The growth of the Internet has lead to the development of a whole new dynamic in cluster marketing strategy.  The Internet has consolidated many parameters. As an example, age groups have been reduced to children, young adults, adults, and senior adults. Previously, these categories were treated with greater detail. Language is no longer a dominant value and buying habits are now measured down to the individual instead of age groups.  The search engines now create massive databases of the sites people visit and which ones they buy from.

Conventional marketing strategies develop “one way” links from the advertisement to the location where the product can be purchased whereas Internet marketing strategies develop “one way” and “multiple” links to where you can find all of the sites where the products are sold.  It also develops additional links to extensive content that describes everything we really didn’t care to know about the products.  That content also presents us with additional links to more content and numerous locations where the products can be found.

Marketing executives are also having a great time spending less money on advertising by offering affiliate programs where web site owners advertise the product for free in hopes of gaining a commission when the product is sold. Large numbers of affiliates means a lot of free advertising.

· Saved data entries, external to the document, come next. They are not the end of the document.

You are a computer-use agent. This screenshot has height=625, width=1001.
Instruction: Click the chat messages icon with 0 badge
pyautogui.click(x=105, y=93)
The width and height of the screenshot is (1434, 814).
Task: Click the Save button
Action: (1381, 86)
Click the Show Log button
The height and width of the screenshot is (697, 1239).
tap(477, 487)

All of these aspects are increasing the dynamics of Cluster Marketing on the Internet.  Demographic and sales data is accumulated in large databases and sold to marketing executives and advertisers for large dollar figures.  These databases, plus very sophisticated analysis programs, provide many clusters of potential marketing areas.

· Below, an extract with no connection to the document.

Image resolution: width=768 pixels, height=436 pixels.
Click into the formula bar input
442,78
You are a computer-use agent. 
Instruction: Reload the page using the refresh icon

What About the Internet Entrepreneur

While the big money marketing executives are slaving away over their big databases and their numerous marketing clusters the Internet entrepreneur is grinning like a “fox in the hen house” and making some big dollars without the fancy marketing cluster strategies.  The Internet has made it possible for the entrepreneur to simplify the cluster marketing theory into a very simplistic model.

Let’s look at some basic facts:

  1. Geographic clusters have been consolidated into one Internet on-line world. The Internet is the world and a very large number of people use it every day.
  2. Search engines have cataloged the online world and continue to update that catalog every minute.  Free tools are now available to Internet entrepreneurs to analyze that data on their laptops without having to pay for the use of that data.
  3. Cluster demographics have been replaced by “keywords” and “long tail keywords.”
  4. Age demographics have been consolidated to children, adults, and seniors.  Yes, even children are making big money with their creative web sites.
  5. The corporate marketing executive is being replaced by young Internet savvy marketeers and Search Engine Optimization (SEO) content managers.  These fresh young minds are raking in the dollars, even in a down economy.
  6. “One way links” are being replaced with “multi-way links” in web sales pages and clustered articles.
  7. Article Directories and Social Network sites are providing massive amounts of FREE authoritative links to product sites that conventional marketing executives just can’t understand. These executives will soon be a relic in our modern Internet civilization.
  8. Cluster marketing on the Internet is no longer about geographic boundaries.  The Internet entrepreneur has learned that on the Internet today you cluster methods and sites like EzineArticles, YouTube, FaceBook, Squidoo, HubPages, Twitter, Slideshare, etc., not demographic clusters. Also, countries still retain their own language identity, but the Internet has broken down most of that barrier in Internet marketing. The web logs of every Internet site are full of sources from all over the world giving testimony to the fact that the Internet is now a world marketing cluster unto itself.

While the big corporations have been branching out to the Internet for several years, Internet cluster marketing strategies have made it possible for the individual in our society to earn more on the Internet than some of those big corporations.